Por desgracia, esta subversión de lo que celebramos no se limita solo a la fe. Aunque parezca raro, la invisibilidad pascual me recuerda a las celebraciones de la díada en Cataluña. Todavía no termino de entender por qué allí se ha consagrado la memoria del 11 de septiembre de 1714, cuando Barcelona cayó ante los ejércitos del duque de Berwick durante la Guerra de Sucesión. Aquella fue una jornada aciaga para los defensores de la autonomía de Cataluña. Se abolieron sus instituciones, se promulgaron los Derechos de Nueva Planta y, sin embargo, en un acto que tiene algo de masoquista, de gusto por lo lacerante, hoy se abandera como efeméride. Y no son los únicos. Hay más ejemplos. Es como si una parte de nuestra humanidad prefiriera instalarse en el dolor en vez de en la esperanza. ¿No es absurdo?
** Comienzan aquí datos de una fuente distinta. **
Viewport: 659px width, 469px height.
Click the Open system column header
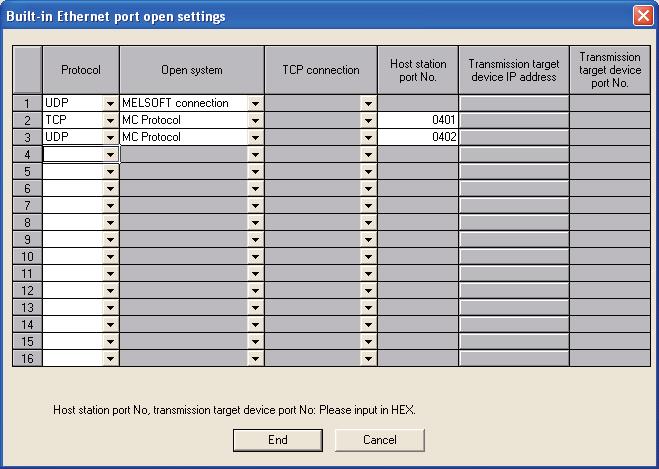192,70
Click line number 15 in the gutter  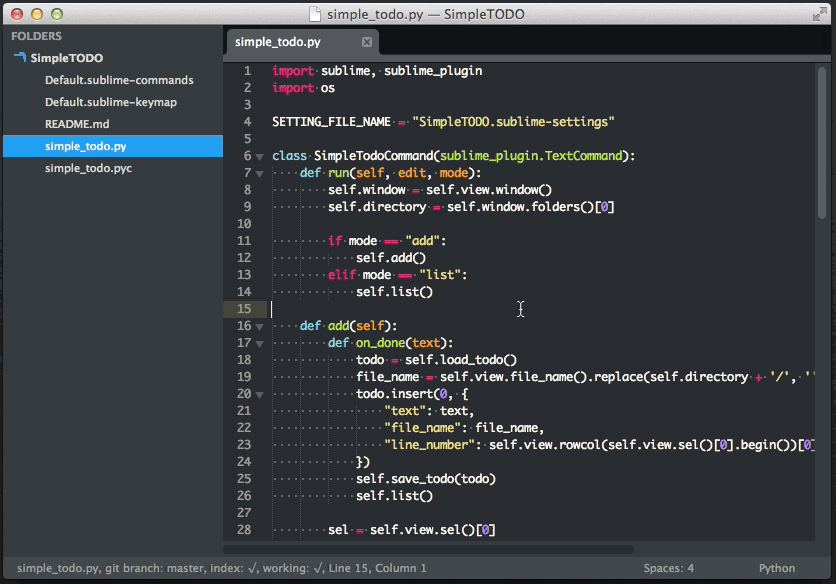(245, 308)
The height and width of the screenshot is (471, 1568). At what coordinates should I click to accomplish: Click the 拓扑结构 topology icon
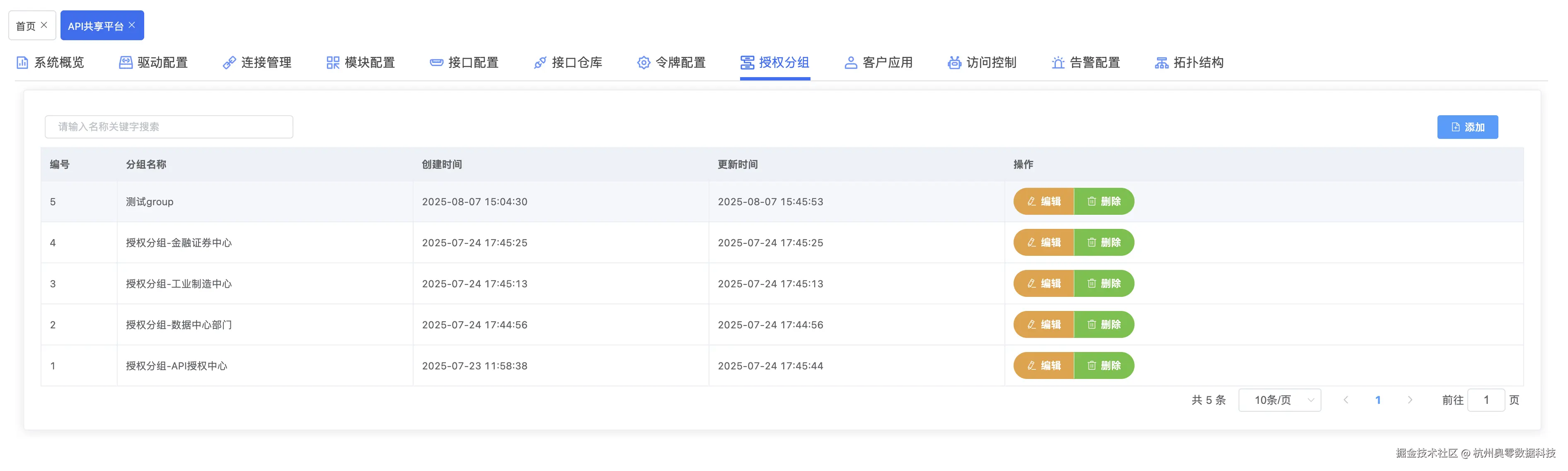pyautogui.click(x=1161, y=63)

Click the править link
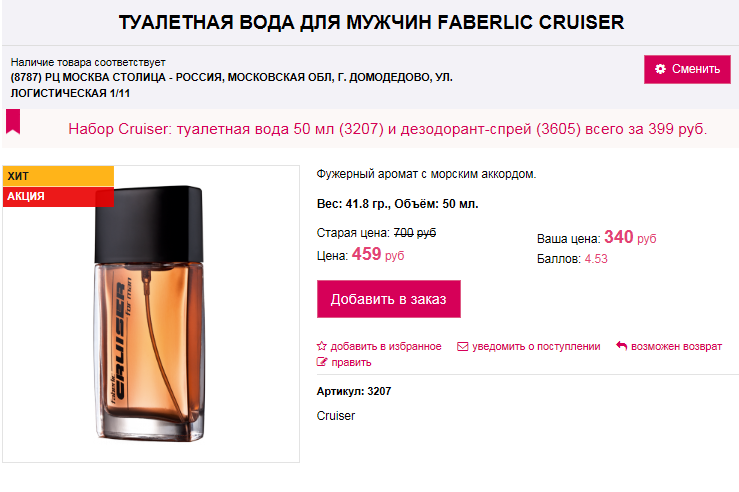[351, 362]
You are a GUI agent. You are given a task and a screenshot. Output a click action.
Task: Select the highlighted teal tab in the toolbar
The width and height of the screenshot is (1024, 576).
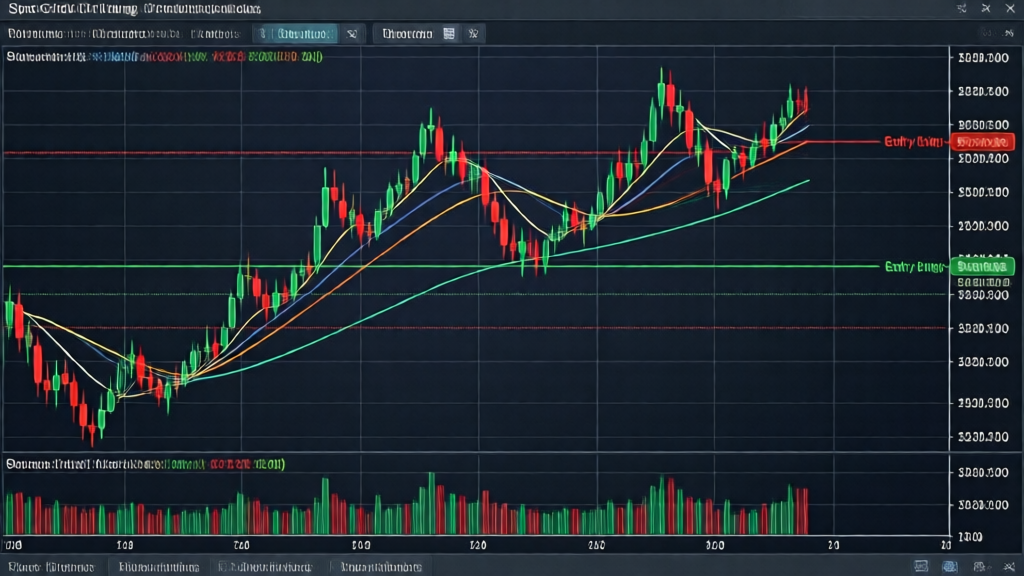pos(295,33)
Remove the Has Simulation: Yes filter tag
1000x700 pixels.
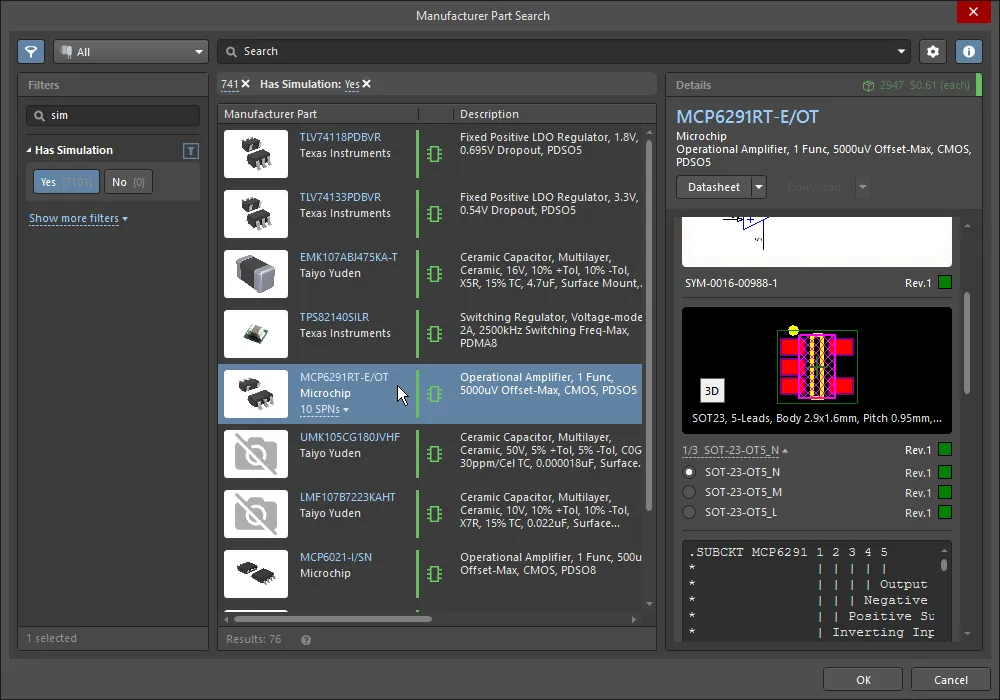(367, 84)
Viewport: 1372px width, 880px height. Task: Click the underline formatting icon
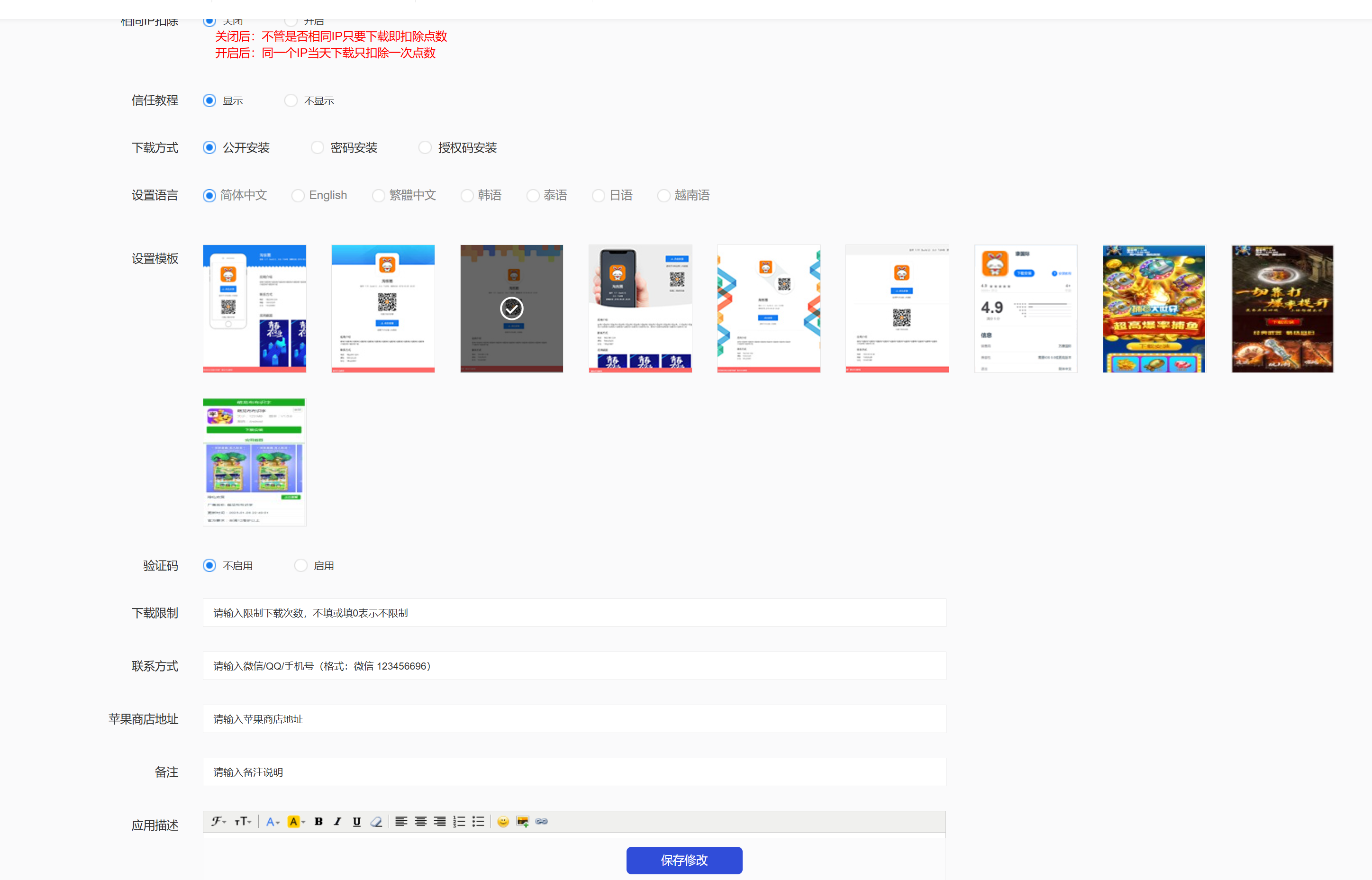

Cada primavera le doy vueltas a este asunto. Lo lógico, lo natural, sería que todos celebráramos la resurrección de un modo u otro. Y no me refiero a la resurrección en el sentido cristiano del término. A diferencia de las civilizaciones que nos precedieron, ya casi nadie se da cuenta de que en la Naturaleza todo sigue un proceso cíclico abocado a ésta. Todo nace, muere y revive siguiendo una flecha del tiempo circular. Los mayas, entre otros, concebían un universo que se movía gracias a «ruedas de tiempo» que retornaban una y otra vez a su punto de partida marcando el inicio de cada una de sus Eras. Incluso el mundo cristiano contó con esa clase de «ruedas», más discretas, que marcaban con el santoral los días de siembra, matanza y cosecha, recordándonos desde los pórticos de los viejos templos el gran ciclo de la vida. Todo, pues, tiende a resucitar. Celebrarla no es, por tanto, una idea nueva. Ni cristiana. Mucho antes de que naciera Jesús, Osiris ya se alumbraba, moría y volvía a nacer en el Antiguo Egipto. Él era el dios de las cosechas. Aquel al que se representaba como simiente y se lo representaba a veces enterrado y germinando en forma de trigo. Comprenderlo debería hacernos sonreír, cuando no reír de alegría como en las olvidadas ceremonias del risus paschalis.
La cuestión es, ¿por qué no lo hacemos?
Javier Sierra es escritor y Premio Planeta de novela.